Server wartet auf verbindung
Client meldet sich
Server speichert verbindung und startet eine Unterklasse (extends Thread) welche die ganze zeit auf Nachrichten von diesem Client wartet.

Funktioniert auch soweit ganz gut. Das Problem ist, dass die Threads meine CPU auslastung direkt auf 100% katapultieren. Meine Frage ist jetzt wie man das niedrig halten kann. (mein Pidgin wartet ja beim Chatten auch dauernd auf nachrichten und die CPU auslastung ist ziemlich gering ich denke beinahe gleich null.

Gibt es eine Lösung in der man entweder darauf verzichten kann für jeden Client einen Thread zu starten der den InputStream abhört oder kann man irgendwie den Thread auf kleine flamme setzen?

ich hoffe ihr wisst hilfe 

Grüße
Martin


----------



## maki (14. Jun 2009)

Thread.yield()


----------



## Marco13 (14. Jun 2009)

Das könnte ich da jetzt nicht einordnen. Sollte ein Versuch, zu Lesen, nicht automatisch bliockieren solange nichts da ist?


----------



## PrinzMartin (14. Jun 2009)

Ging die Frage an mich?

Ich weiß nämlich nicht genau was du hören willst :-D. ich hab auch noch nix ausprobieren können, da ich gerade mit dem PrintWriter dass problem habe, dass leerzeichenscheinbar als trennung angesehen werden. wenn ich also schreibe "hallo welt wie gehts" wird das als 4 nachrichten interpretiert.

aber der versuch zu lesen blockiert ja. deshalb brauch ich ja die threads. ich seh nur, dass die Anzeige für meine cpu auslastung beinahe nichts anzeigt (ich chatte über icq, gucke fern, etc) wenn ich aber auch nur einen java thread starte der irgend etwas dauernd macht oder dauernd auf etwas wartet geht die direkt auf 100%

Grüße
Martin


----------



## madboy (14. Jun 2009)

Ähm... Du wartest aber nicht mit sowas?

```
while (true) {
  if(inputStream.read() != -1) {
    //irgendwas
  }
}
```


----------



## badmaxx (15. Jun 2009)

hab mich auch mal daran gemacht nen chat zu "bastel" 
hab mich so in den grundsätzen an diese tutorial gehalten.
habe auch das problem das meine cpu auslastung auf 100% steigt.
in dem beispiel quelltext wird über while(true) auf eine neue verbindung gewartet.
mir fällt aber im moment auch keine andere möglichkeit ein. hoff mir kann jemand vom schlauch runterhelfen.
Danke im Voraus


----------



## tuxedo (15. Jun 2009)

Naja, wenn ich das richtig gesehen habe, dann wäre das die schleife hier:


```
while(true)
		{
			Socket client=listen.accept();

			connection c = new connection(this, client);
			connections.addElement(c);
		}
```

Da "accept" solange blockiert bis eine neue, eingehende Verbindung kommt, liegt da nicht das Problem. 

Gibts da noch mehr solcher while-Loops?
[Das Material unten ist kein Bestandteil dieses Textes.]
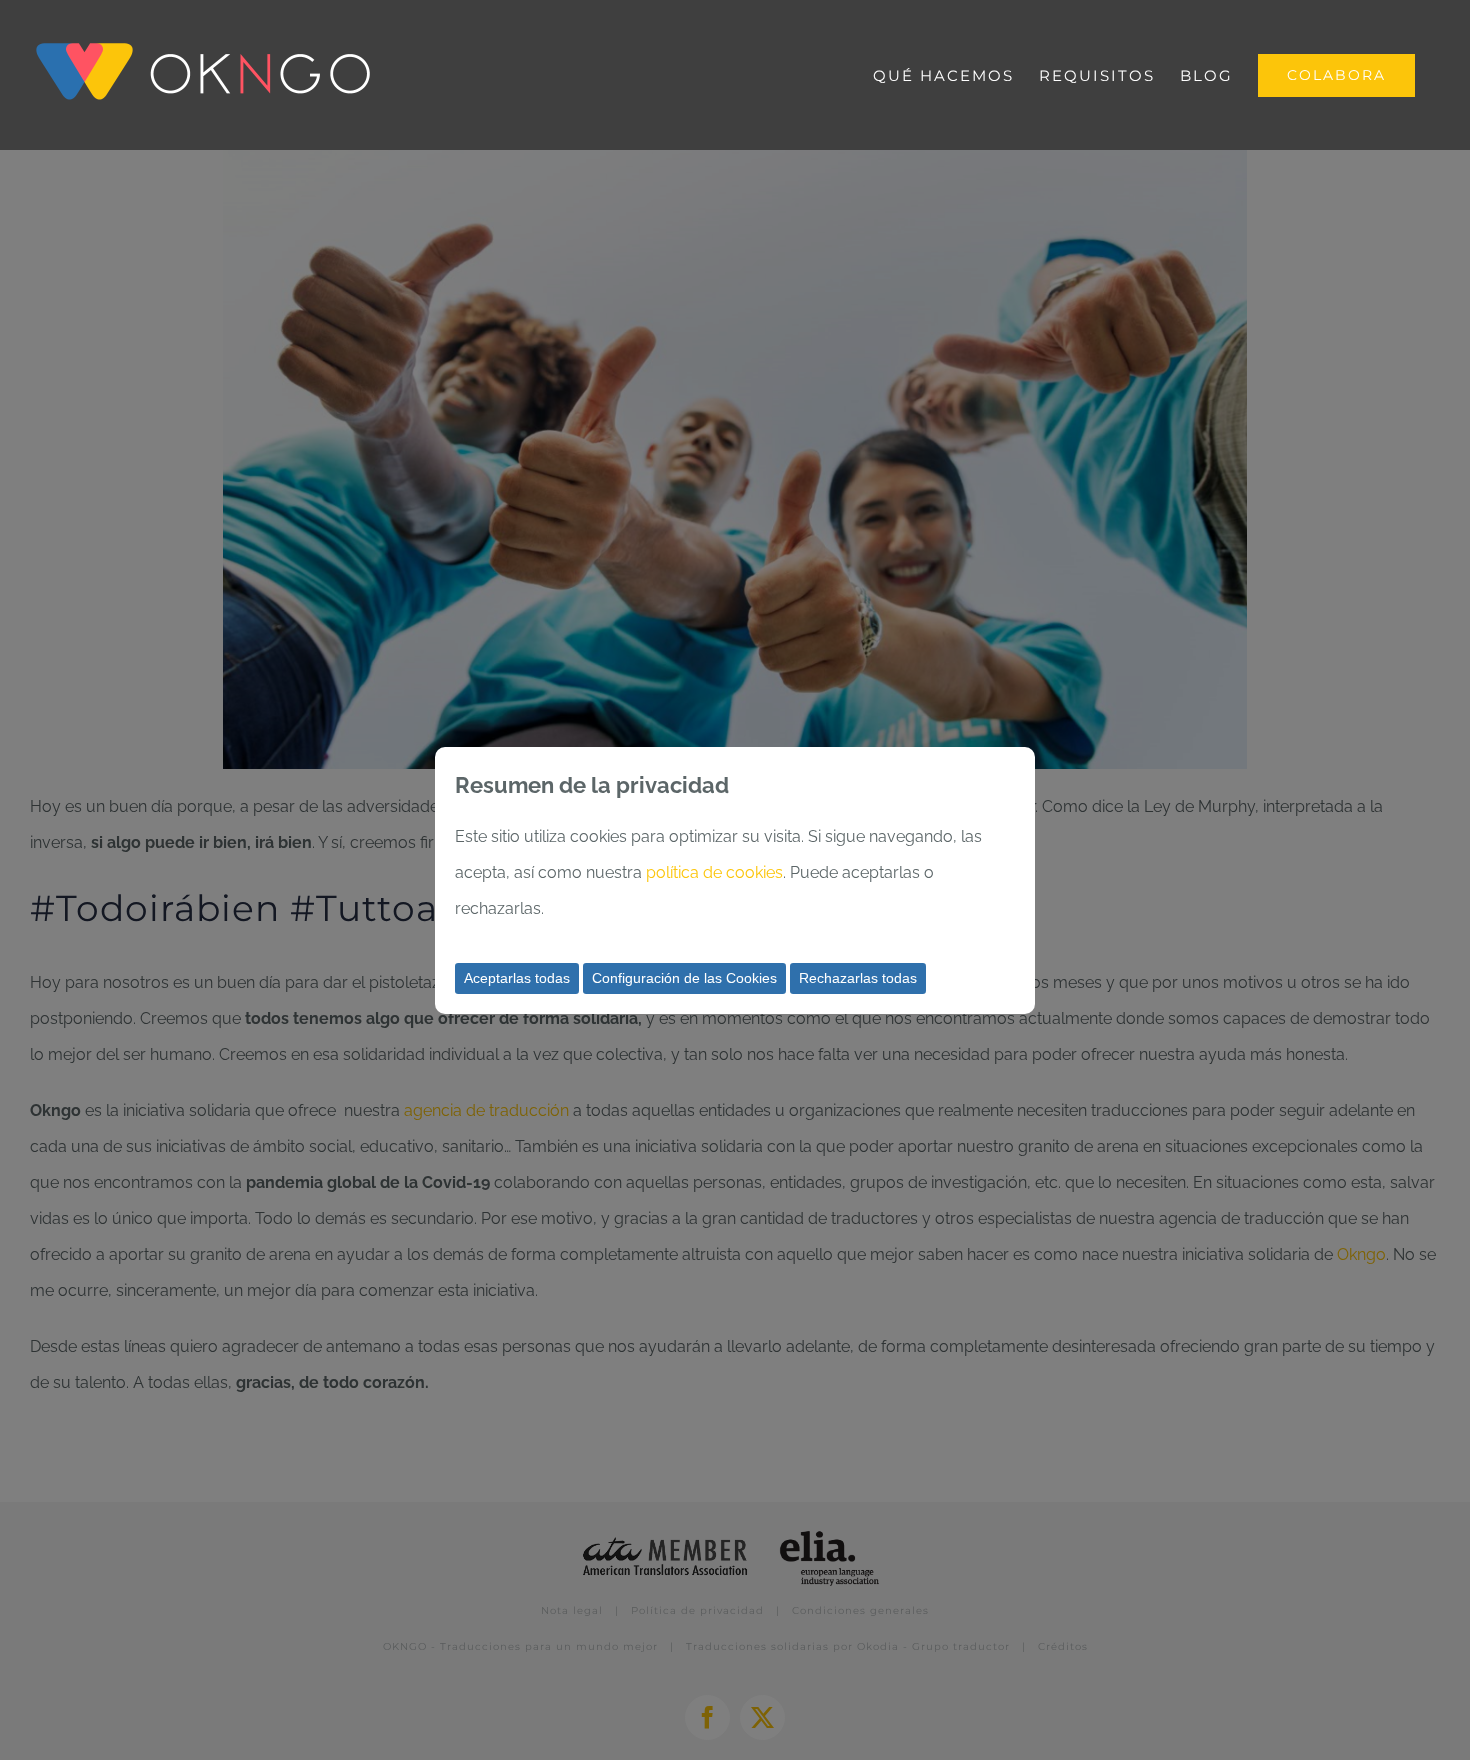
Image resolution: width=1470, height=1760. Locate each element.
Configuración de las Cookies (684, 978)
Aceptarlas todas (517, 978)
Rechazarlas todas (858, 978)
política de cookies (714, 872)
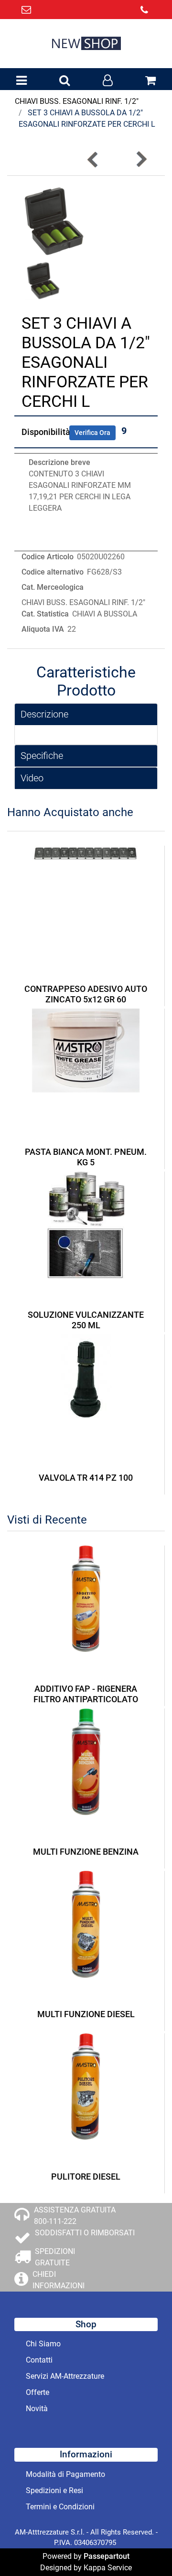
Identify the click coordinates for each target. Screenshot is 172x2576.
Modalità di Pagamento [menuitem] (65, 2474)
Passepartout (106, 2556)
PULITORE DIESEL (85, 2177)
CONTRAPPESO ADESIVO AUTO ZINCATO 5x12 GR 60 (85, 994)
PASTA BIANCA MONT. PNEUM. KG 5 (86, 1157)
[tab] (86, 714)
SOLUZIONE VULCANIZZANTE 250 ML (86, 1320)
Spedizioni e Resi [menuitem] (54, 2490)
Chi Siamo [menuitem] (43, 2343)
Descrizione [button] (44, 714)
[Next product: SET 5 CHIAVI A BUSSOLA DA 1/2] (141, 159)
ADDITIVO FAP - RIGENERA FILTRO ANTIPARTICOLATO (85, 1694)
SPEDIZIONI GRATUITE (55, 2257)
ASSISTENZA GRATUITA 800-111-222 (75, 2215)
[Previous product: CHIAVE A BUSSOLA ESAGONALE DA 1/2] (93, 159)
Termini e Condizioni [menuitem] (60, 2506)
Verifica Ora (92, 432)
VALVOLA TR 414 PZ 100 (86, 1478)
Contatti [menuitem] (39, 2359)
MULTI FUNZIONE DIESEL (86, 2014)
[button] (54, 220)
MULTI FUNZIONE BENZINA (86, 1852)
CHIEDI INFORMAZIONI (58, 2280)
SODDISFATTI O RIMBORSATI (85, 2232)
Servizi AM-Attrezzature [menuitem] (65, 2376)
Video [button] (32, 778)
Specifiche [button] (42, 755)
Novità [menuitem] (37, 2408)
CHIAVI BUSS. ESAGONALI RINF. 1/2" (77, 101)
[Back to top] (145, 2549)
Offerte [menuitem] (37, 2392)
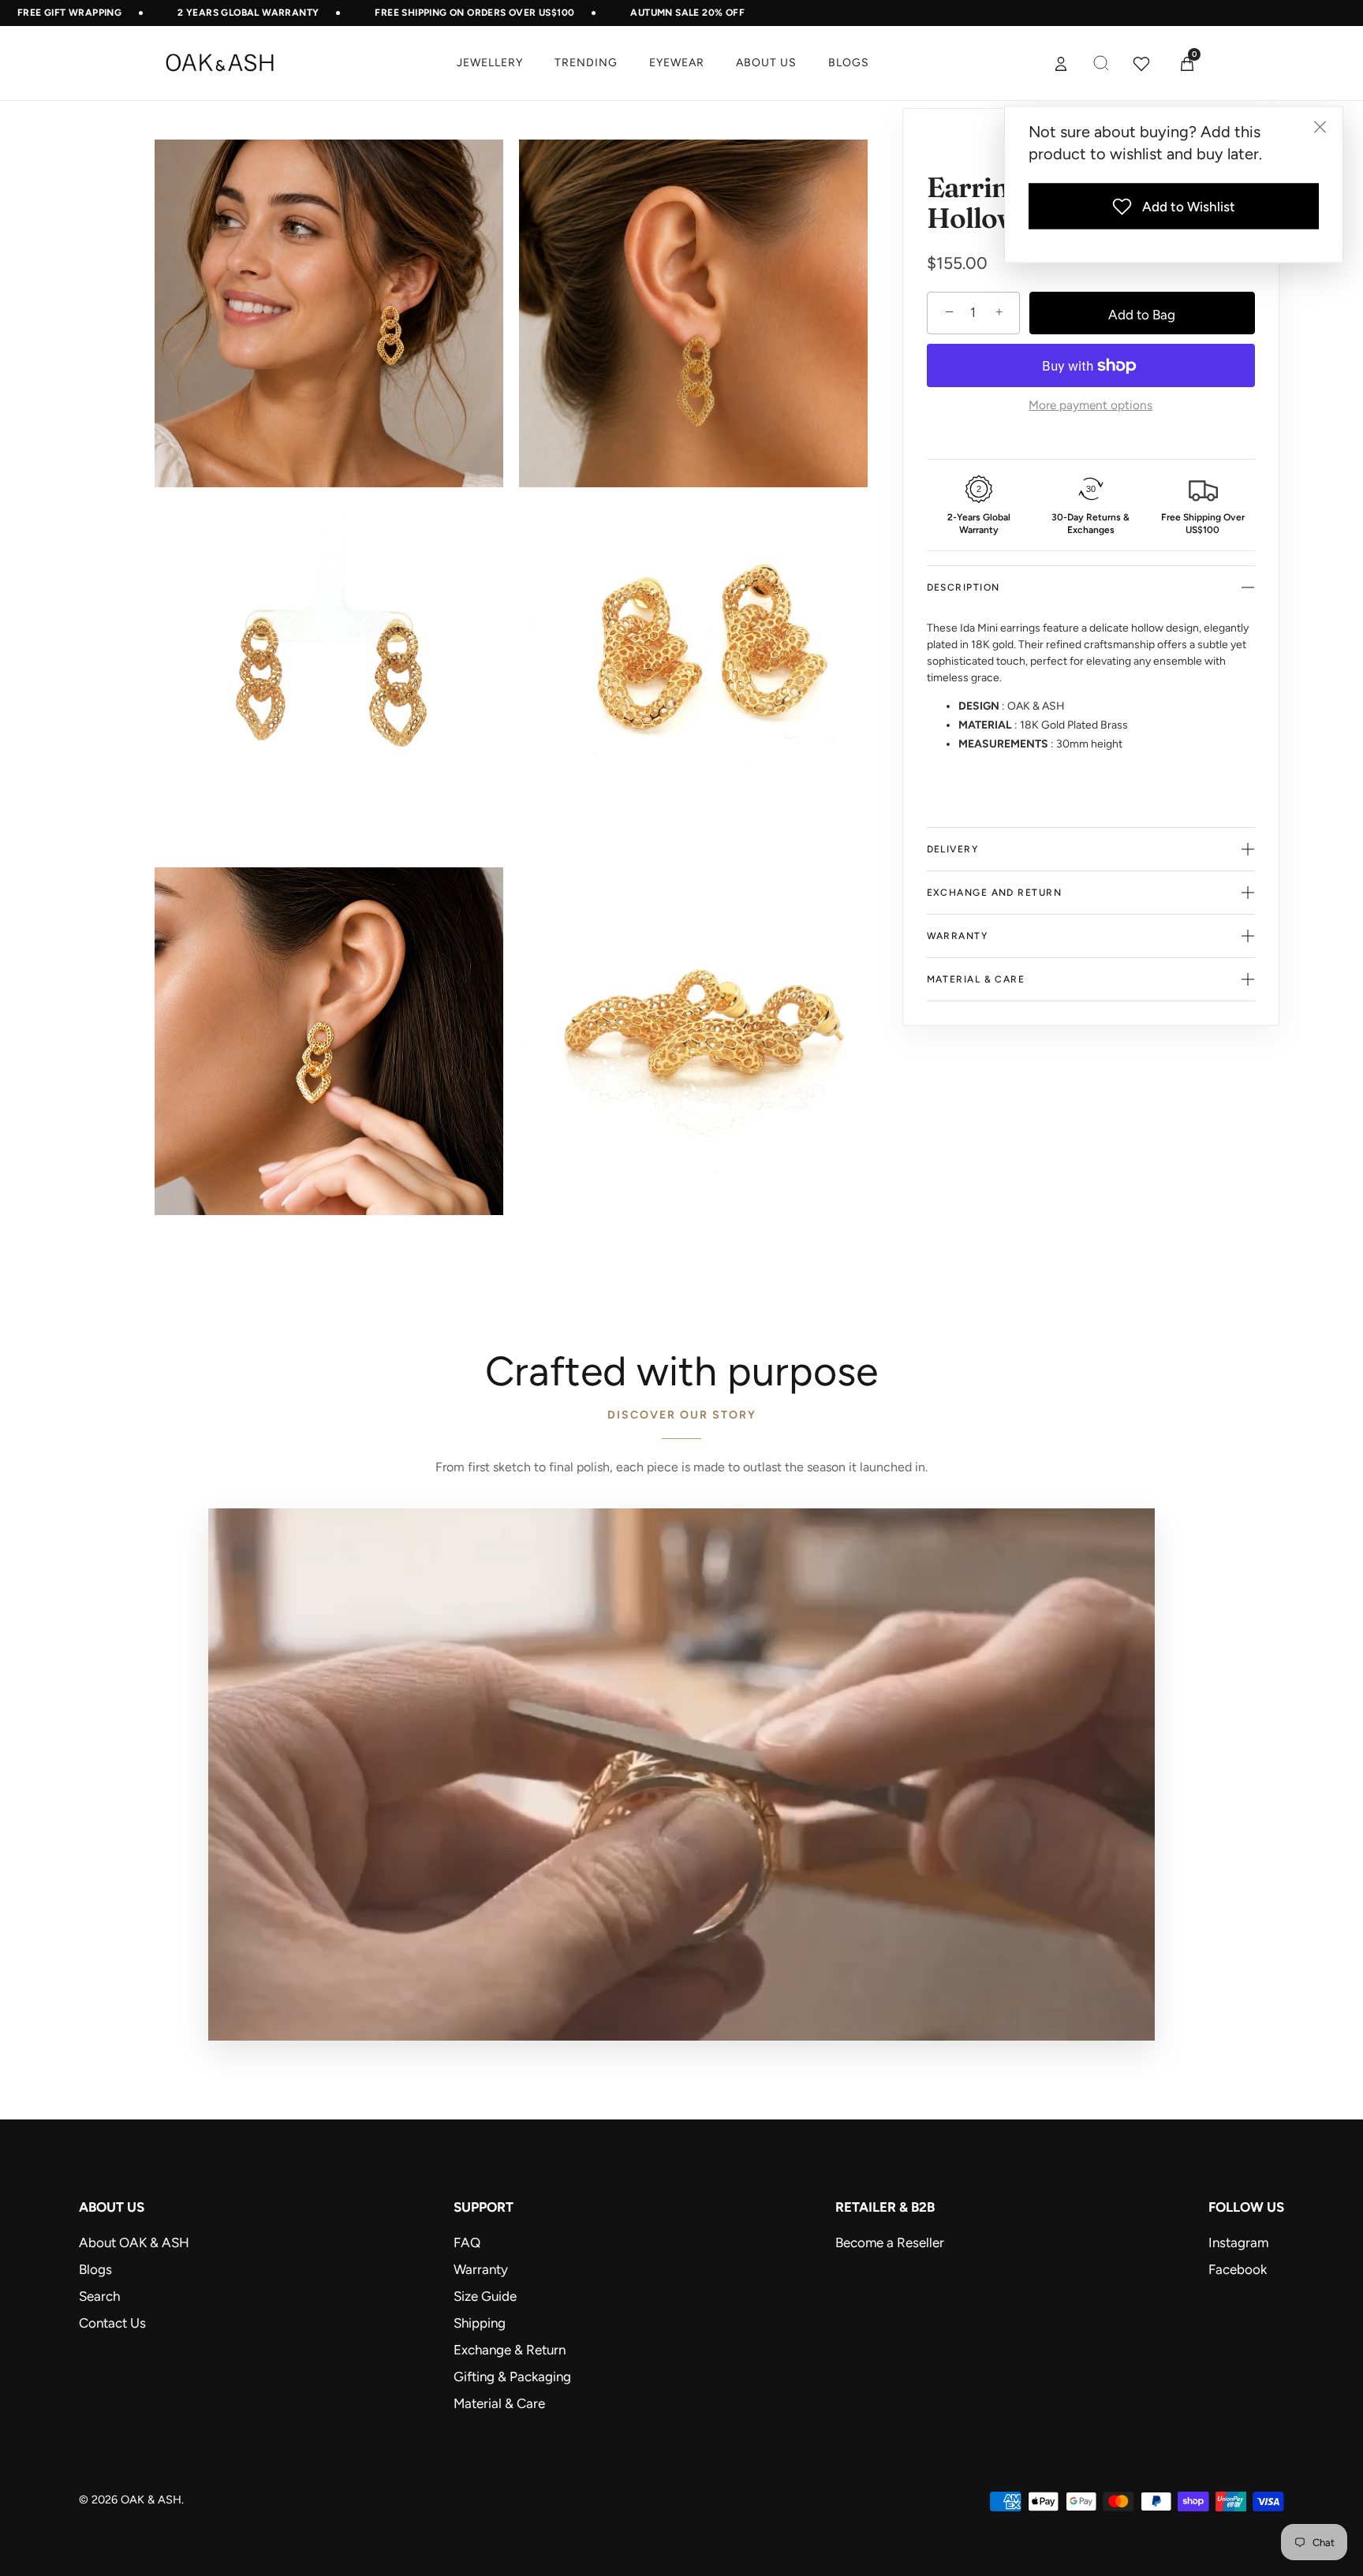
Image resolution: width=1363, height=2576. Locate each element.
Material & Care (499, 2403)
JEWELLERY (490, 62)
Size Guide (485, 2296)
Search (99, 2296)
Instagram (1238, 2242)
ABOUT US (766, 62)
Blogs (95, 2269)
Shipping (480, 2323)
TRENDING (586, 62)
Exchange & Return (510, 2350)
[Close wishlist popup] (1319, 127)
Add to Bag (1141, 314)
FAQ (467, 2242)
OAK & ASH (151, 2499)
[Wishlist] (1141, 63)
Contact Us (112, 2323)
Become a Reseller (889, 2242)
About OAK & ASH (134, 2242)
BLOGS (848, 62)
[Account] (1061, 63)
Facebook (1237, 2269)
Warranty (481, 2269)
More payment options (1090, 404)
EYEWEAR (676, 62)
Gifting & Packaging (512, 2376)
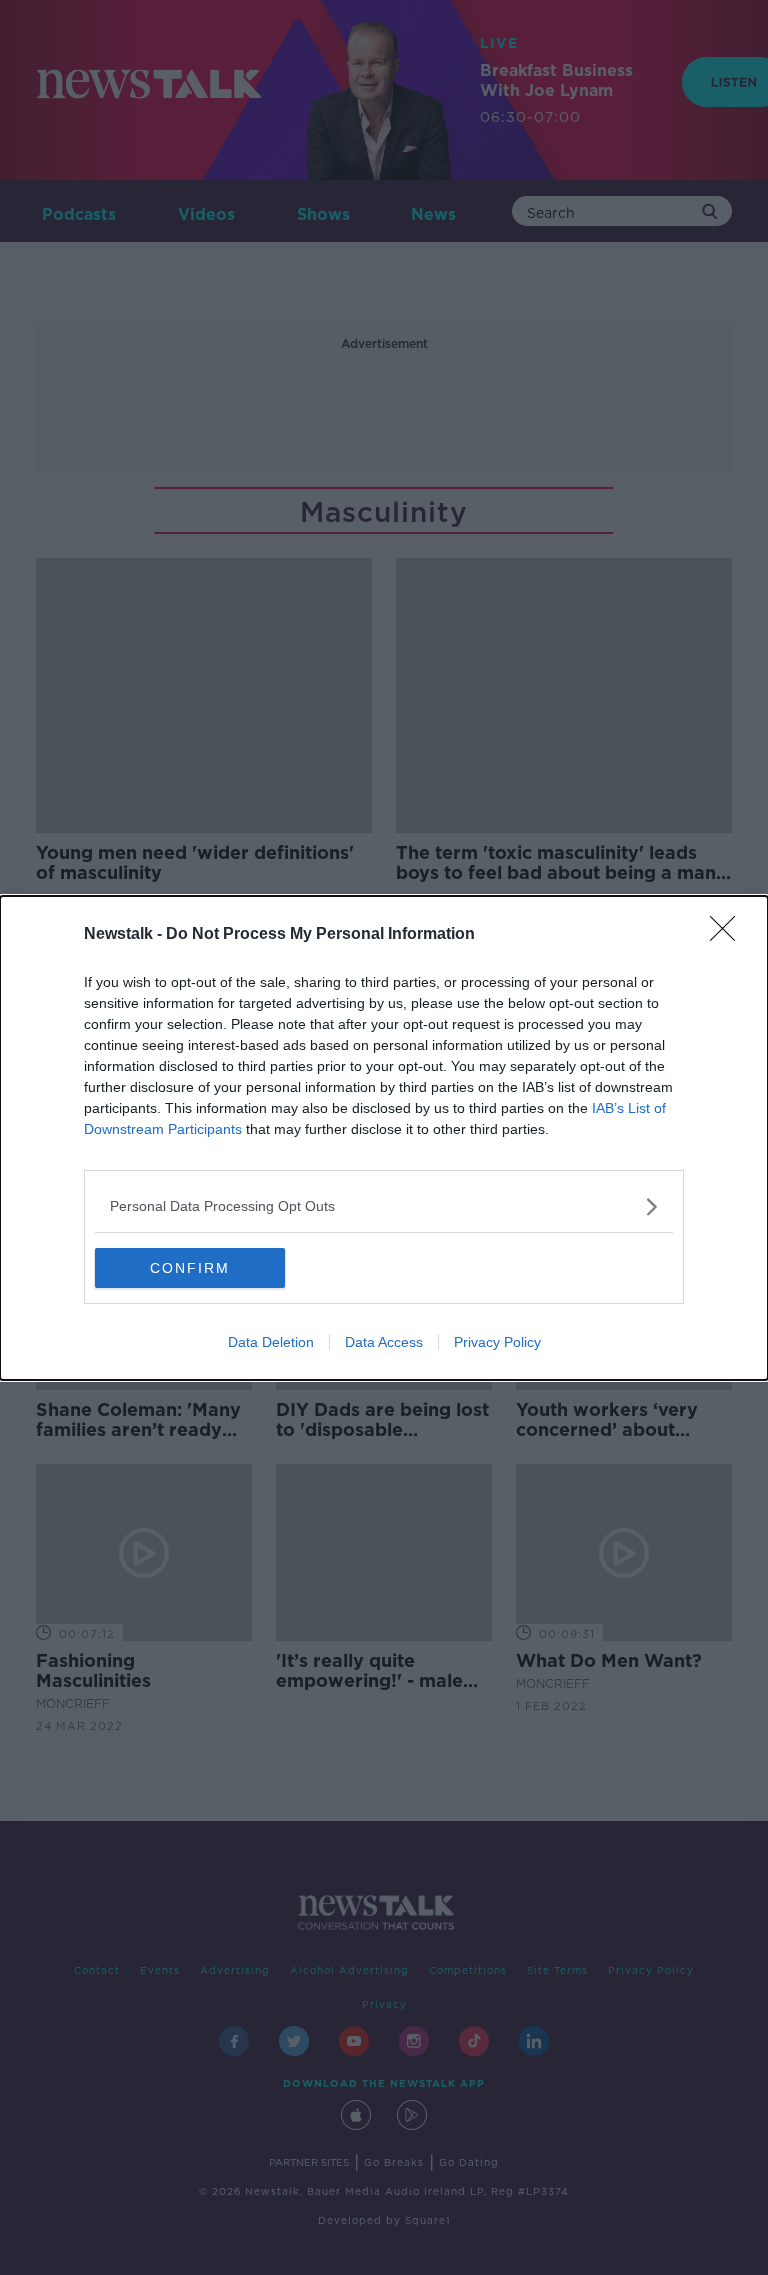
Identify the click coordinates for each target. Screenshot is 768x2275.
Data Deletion (271, 1342)
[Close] (729, 935)
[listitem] (384, 1206)
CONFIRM (190, 1268)
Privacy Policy (497, 1342)
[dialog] (384, 1138)
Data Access (384, 1342)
Wenn ja: Wie sehen die aus?

Tritt das Problem auch im Leerlauf (Server frisch gestartet, noch kein Client verbunden) auf?

P.S. Kannst ja auch mal in jede while-Loop ein "System.out.println("While XYZ");" einbauen. Dann siehst du welche Schleife sich zu tode läuft ... Alternative halt nen Debugger drauf ansetzen.


----------



## badmaxx (15. Jun 2009)

so danke schonmal für die antwort.
hab jetz mal n System.out.println("...") in jede loop gepackt und festgestellt das ich keine endlos schleife hab.
Hab auch festgestellt das wenn ich den Server starte und n clients sich verbinden besteht kein problem.
Die CPU-Auslastung steigt erst wenn sich clients abmelden.
Hängt des evtl. damit zusammen das thread.stop(); deprecaded ist?
Irgendwie raff ich des nich was ich machen muss das ich den blöden thread stoppen darf.


----------



## Gast2 (15. Jun 2009)

badmaxx hat gesagt.:


> Irgendwie raff ich des nich was ich machen muss das ich den blöden thread stoppen darf.


Selbstmord der Threads


```
private boolean ende = false;
public void ClientThread()
{
    syso("Client erfolgreich gestartet");
    while(!ende)
    {
        // ...
    }
    // ...
    syso("Client hat sich verabschiedet");
}
public void Quit()
{
    ende = true;
    // ...
}
```

hand, mogel


----------



## badmaxx (15. Jun 2009)

des muss doch noch was einfacheres geben!
ich glaub einfach nich das ich mehr als 2 zeilen brauch um nen thread zu stoppen


----------



## tuxedo (15. Jun 2009)

Das ist das einfachste und zuverlässigste und nebenbei auch gängige Praxis. 
Wobei: Die Loop von Mogel liegt im Konstruktur und nicht in der run() Methode... Wäre also so nicht ganz korrekt. Aber das Prinzip ist und bleibt das gleiche.


- Alex


----------



## PrinzMartin (15. Jun 2009)

oha so viele antworten :-D

also im leerlauf ohne verbundenen Client gehts auch schon hoch weil halt beim Server die besagte "accept" whileschleife die ganze zeit blockiert und wartet. Außerdem warte ich auch auf eingehende Nachrichten mit genau so einer while schleife. Kann man das denn irgendwie besser machen?


----------



## tuxedo (15. Jun 2009)

accept() blockiert. Das ist richtig. D.h. aber auch, dass die Schleife nicht mit 100% CPU Leistung sich im kreis dreht. Es wird gewartet bis ein Client kommt. Erst dann geht die Loop in die nächste Runde. Und das kostet (fast) keine CPU Zeit.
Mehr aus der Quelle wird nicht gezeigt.